▸ What is required
Whenever a line of the data below holds the string "agent", copy that line.

Data for this exercise: Begin

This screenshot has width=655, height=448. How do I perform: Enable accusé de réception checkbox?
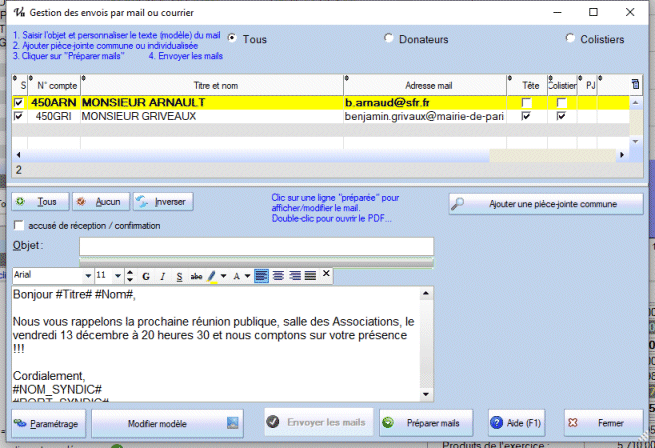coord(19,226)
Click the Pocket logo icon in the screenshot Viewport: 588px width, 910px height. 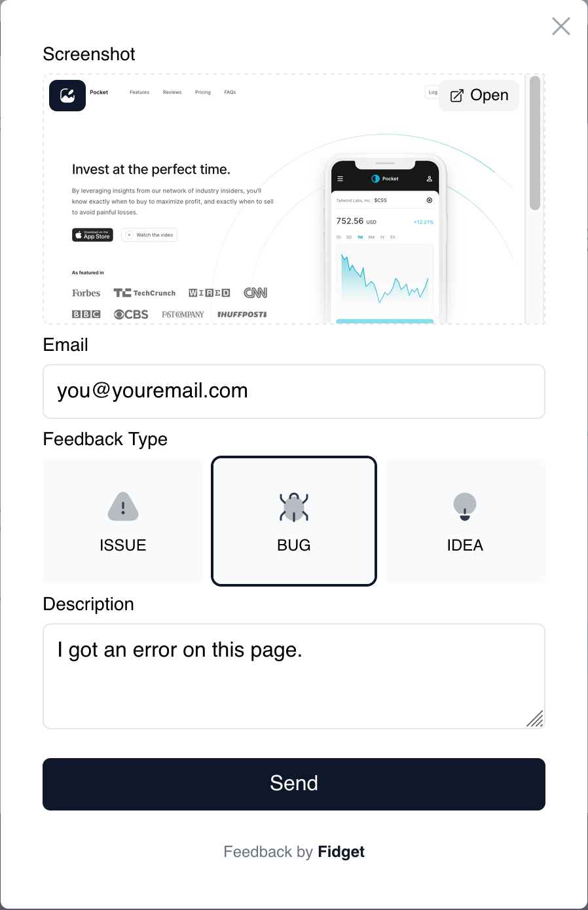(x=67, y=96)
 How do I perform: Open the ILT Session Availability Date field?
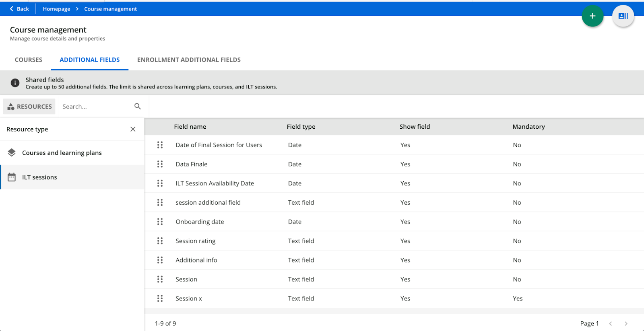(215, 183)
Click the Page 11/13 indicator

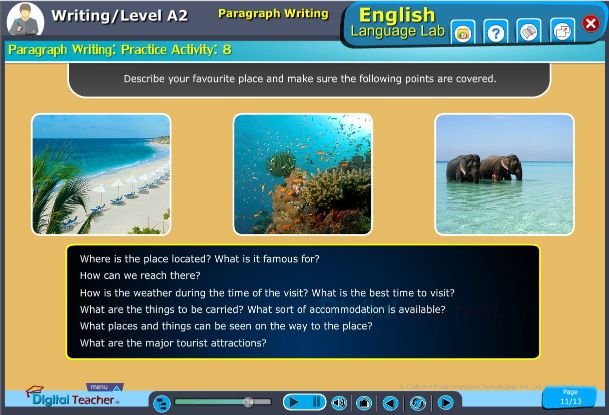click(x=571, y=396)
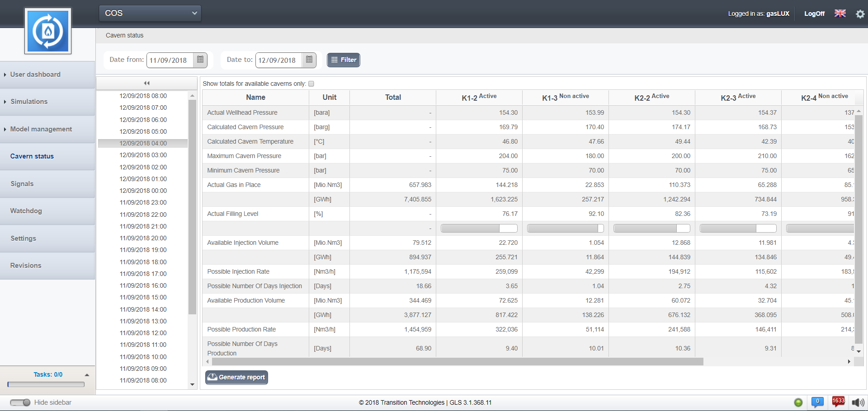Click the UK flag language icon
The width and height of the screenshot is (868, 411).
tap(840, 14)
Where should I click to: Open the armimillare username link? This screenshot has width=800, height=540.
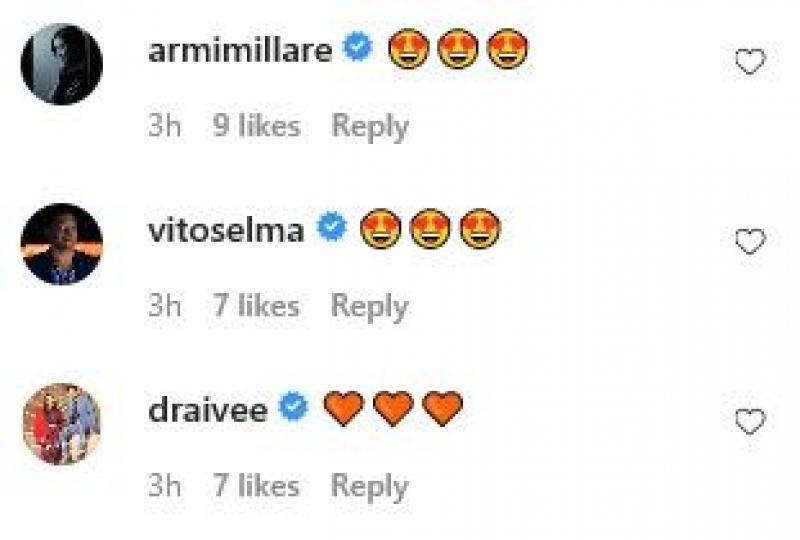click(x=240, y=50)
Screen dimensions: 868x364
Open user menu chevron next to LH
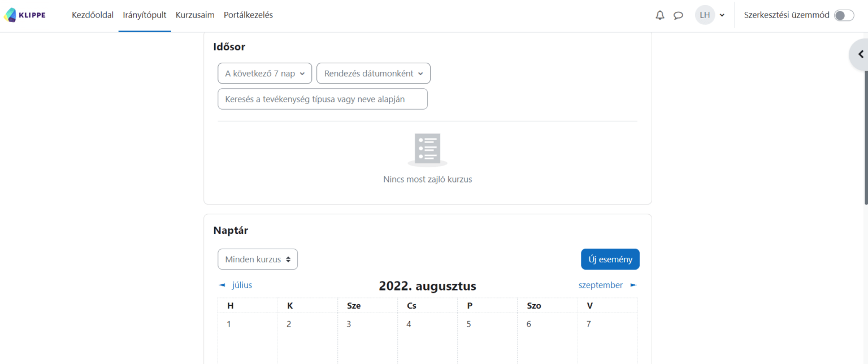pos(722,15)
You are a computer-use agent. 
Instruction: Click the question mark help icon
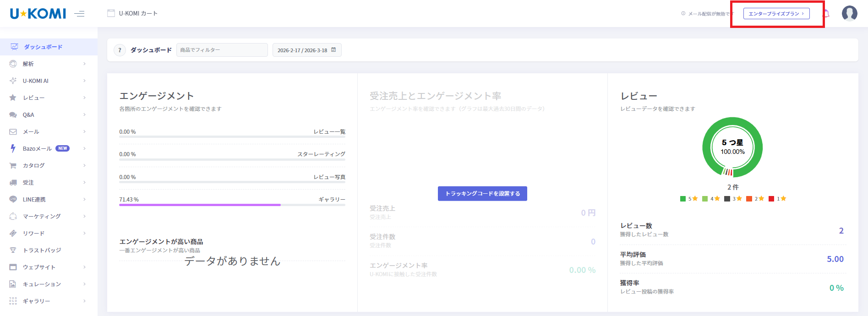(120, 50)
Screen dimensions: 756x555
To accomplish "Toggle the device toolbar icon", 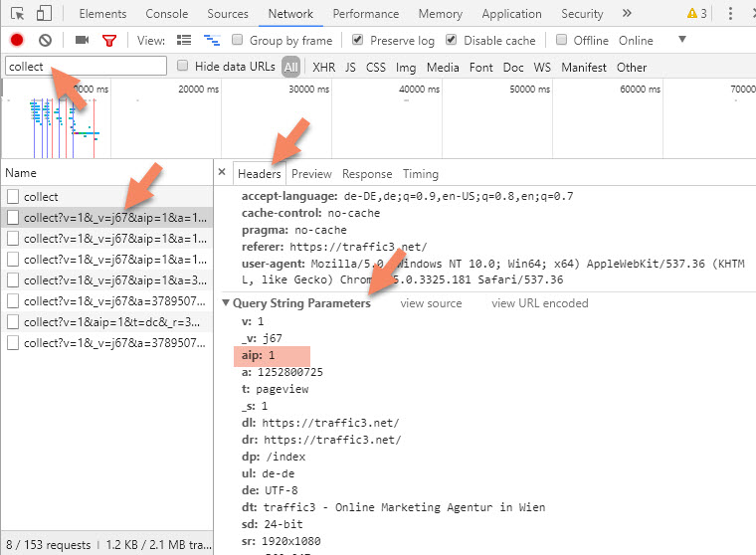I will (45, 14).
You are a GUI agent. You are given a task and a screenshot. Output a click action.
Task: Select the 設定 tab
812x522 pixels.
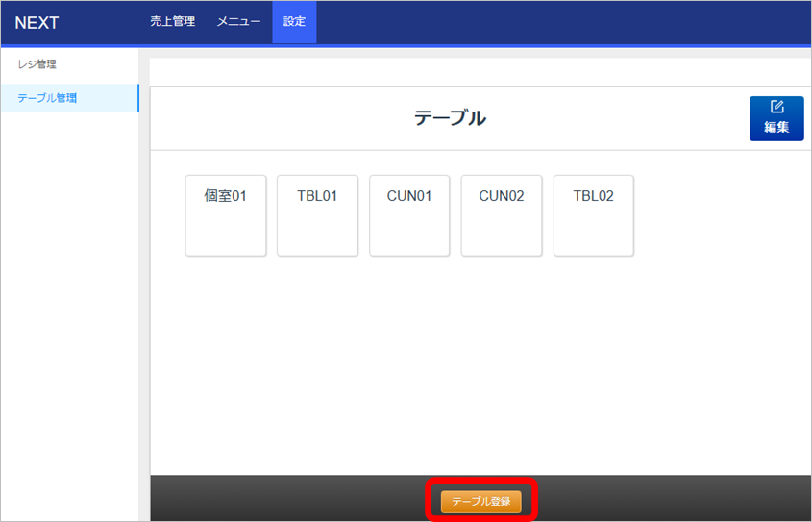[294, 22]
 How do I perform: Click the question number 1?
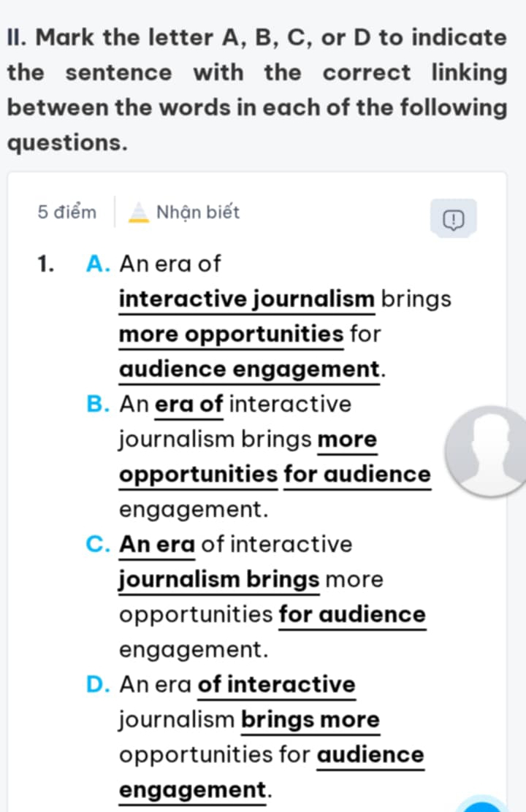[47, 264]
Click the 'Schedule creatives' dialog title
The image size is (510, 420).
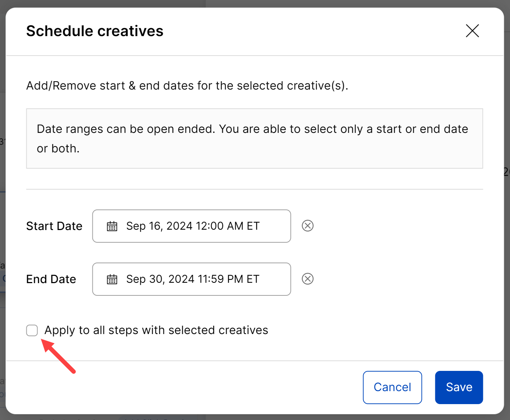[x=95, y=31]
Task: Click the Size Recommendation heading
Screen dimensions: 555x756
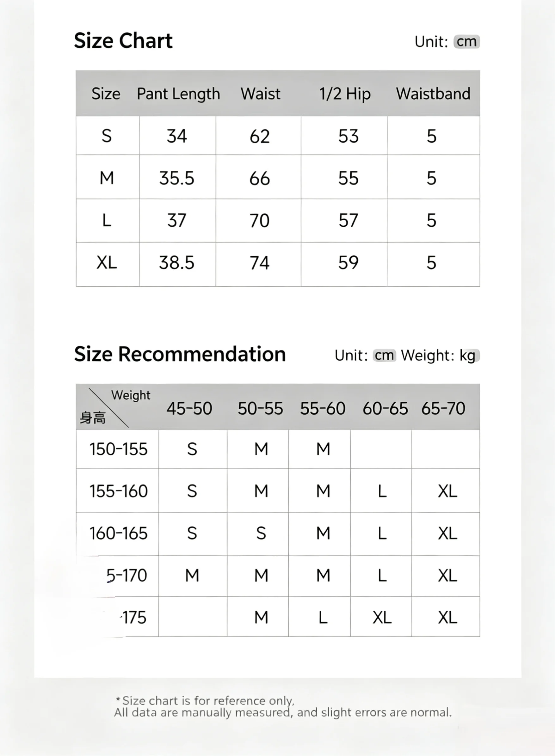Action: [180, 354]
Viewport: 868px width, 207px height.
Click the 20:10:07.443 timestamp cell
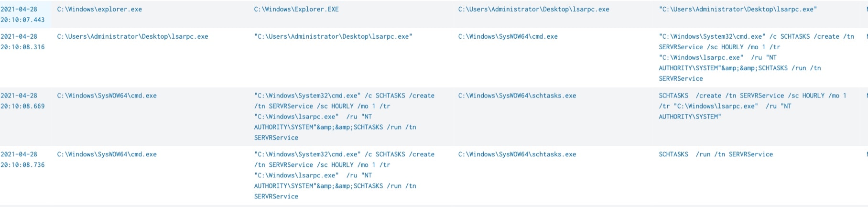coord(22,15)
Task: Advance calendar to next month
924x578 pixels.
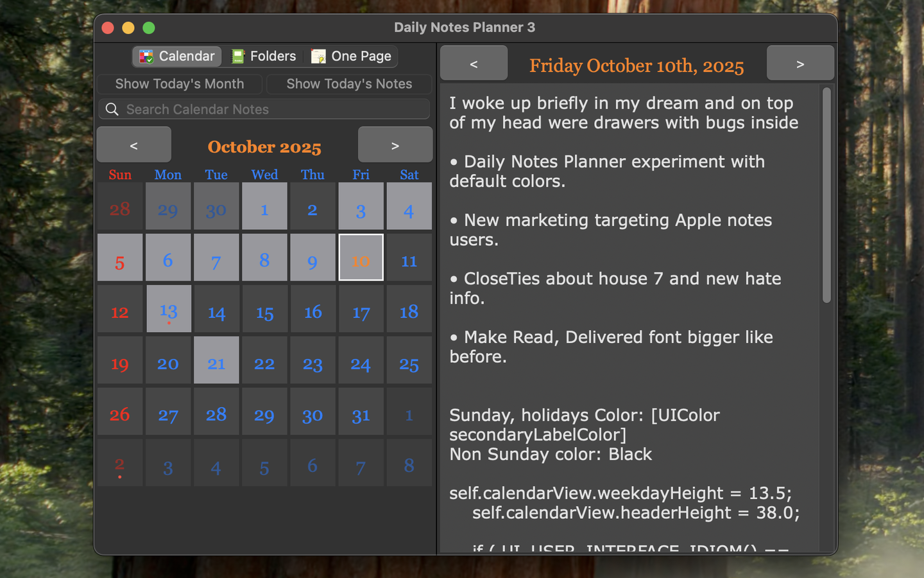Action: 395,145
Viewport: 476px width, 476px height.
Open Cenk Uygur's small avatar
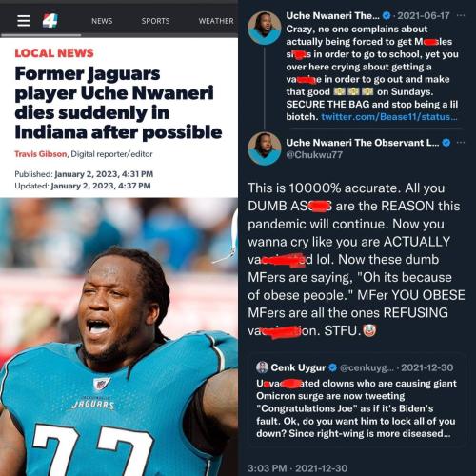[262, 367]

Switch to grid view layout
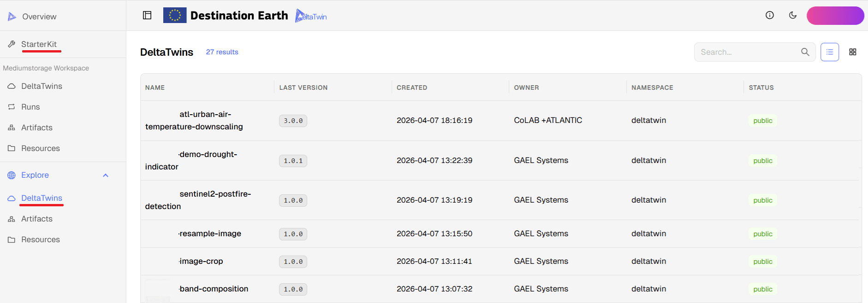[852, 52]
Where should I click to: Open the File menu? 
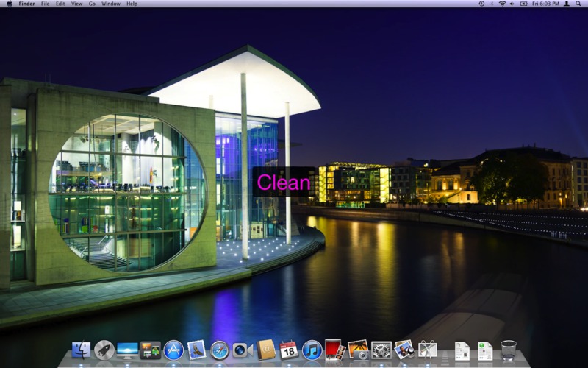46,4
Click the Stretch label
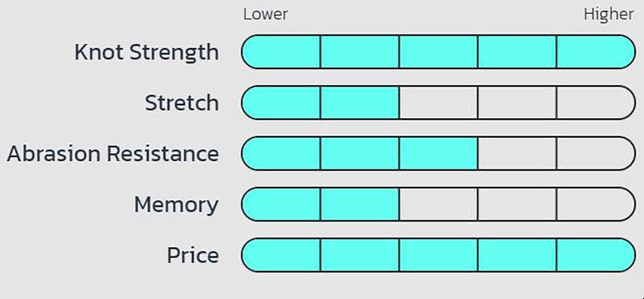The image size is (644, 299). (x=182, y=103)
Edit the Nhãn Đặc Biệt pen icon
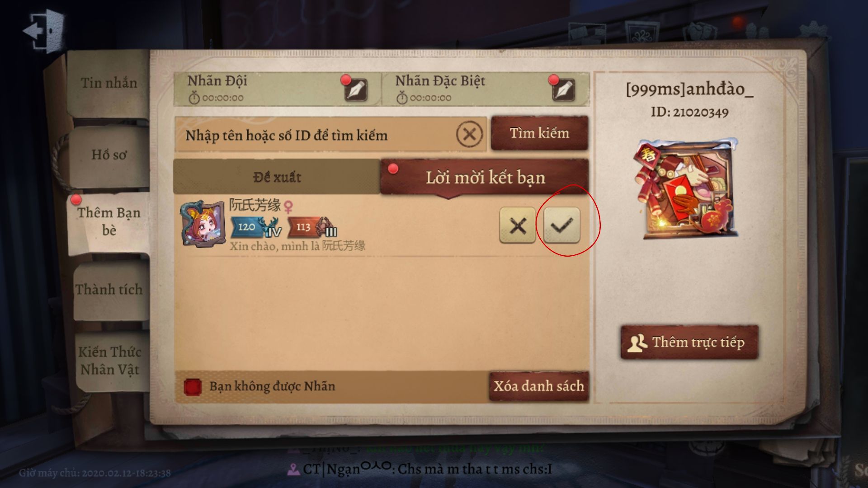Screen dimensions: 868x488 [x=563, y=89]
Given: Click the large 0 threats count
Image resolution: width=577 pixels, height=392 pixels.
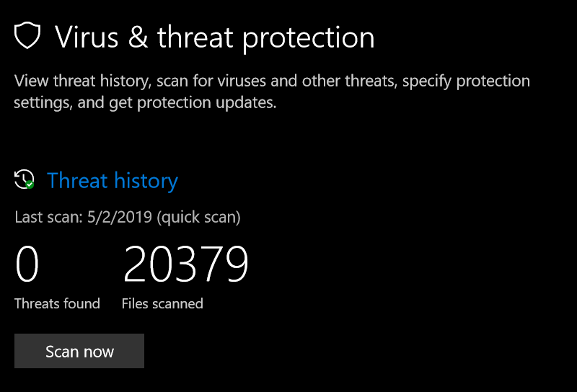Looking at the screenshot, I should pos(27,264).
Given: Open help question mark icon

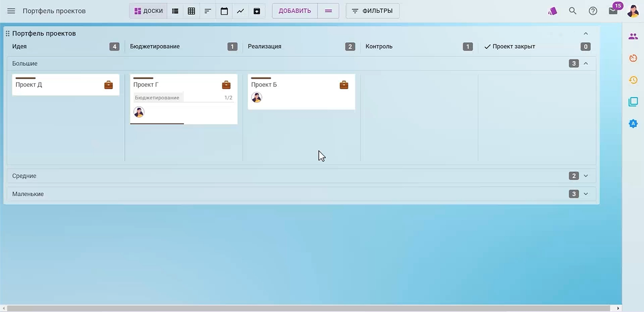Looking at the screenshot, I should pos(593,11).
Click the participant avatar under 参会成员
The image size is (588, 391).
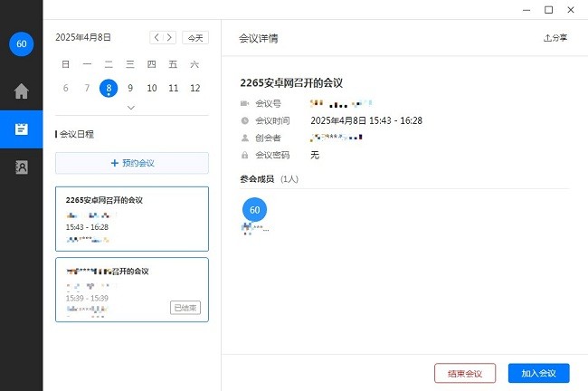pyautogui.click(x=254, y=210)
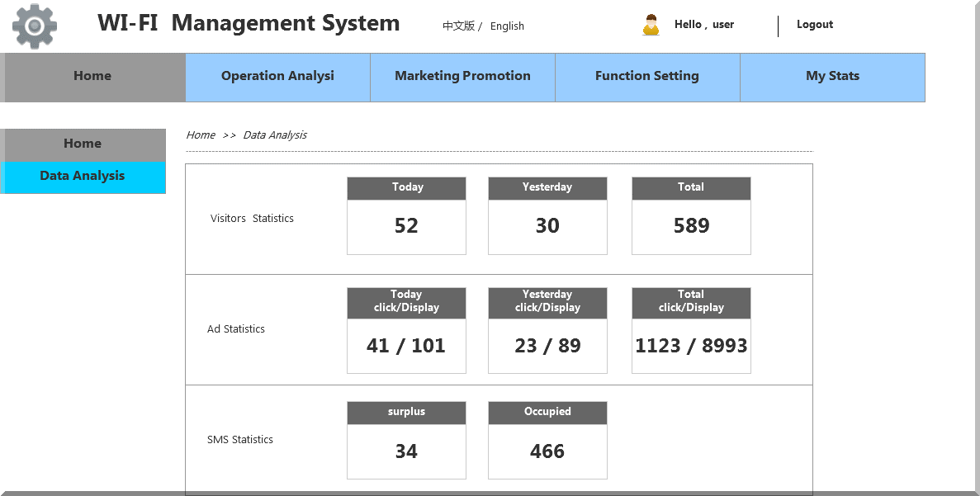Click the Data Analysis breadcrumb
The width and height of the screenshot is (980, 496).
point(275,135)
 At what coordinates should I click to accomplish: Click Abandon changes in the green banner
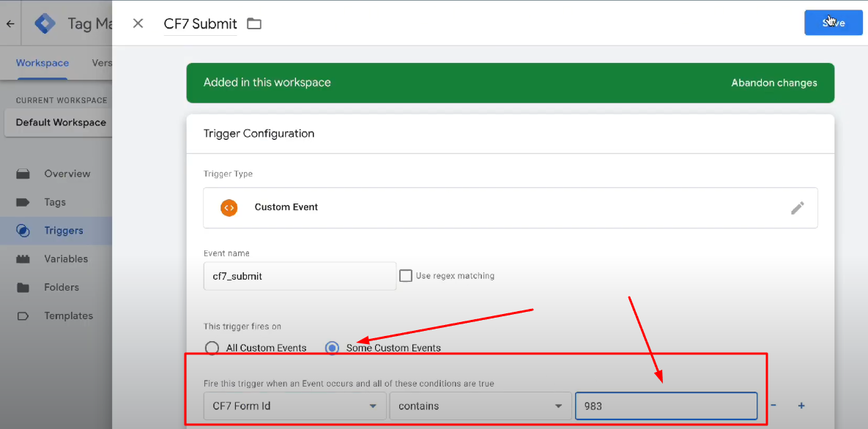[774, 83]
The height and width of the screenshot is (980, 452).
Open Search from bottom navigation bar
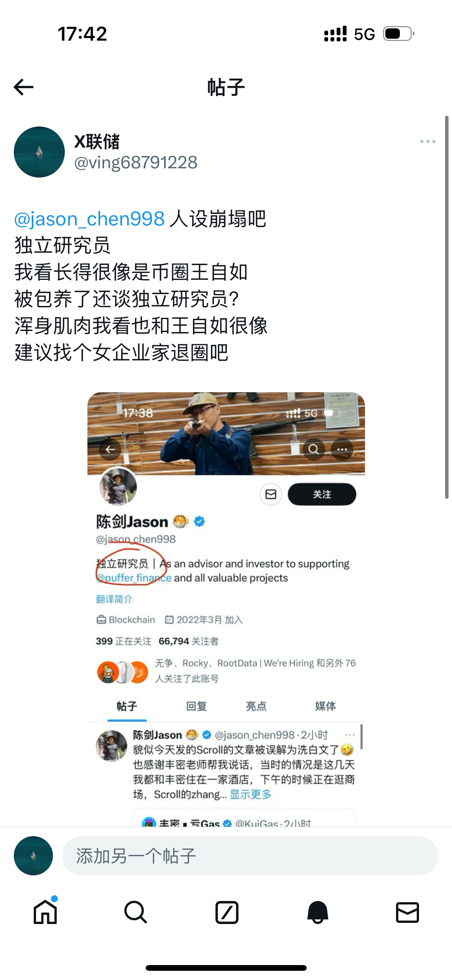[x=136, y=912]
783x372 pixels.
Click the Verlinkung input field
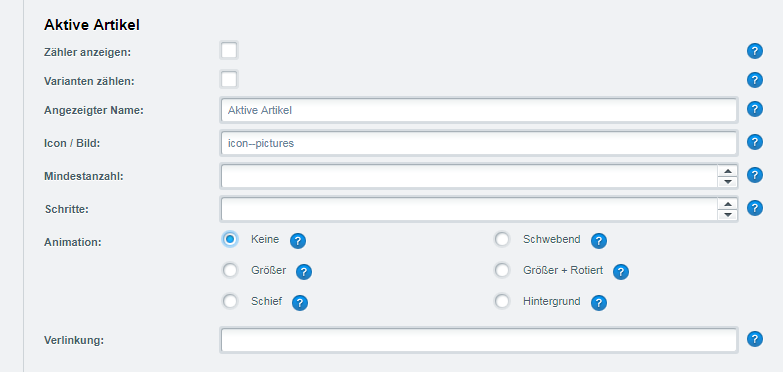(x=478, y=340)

Data for this exercise: End

▸ Solution to this exercise
You are a computer-use agent. 
You are a GUI agent. You are given a task and a screenshot. Output a click action.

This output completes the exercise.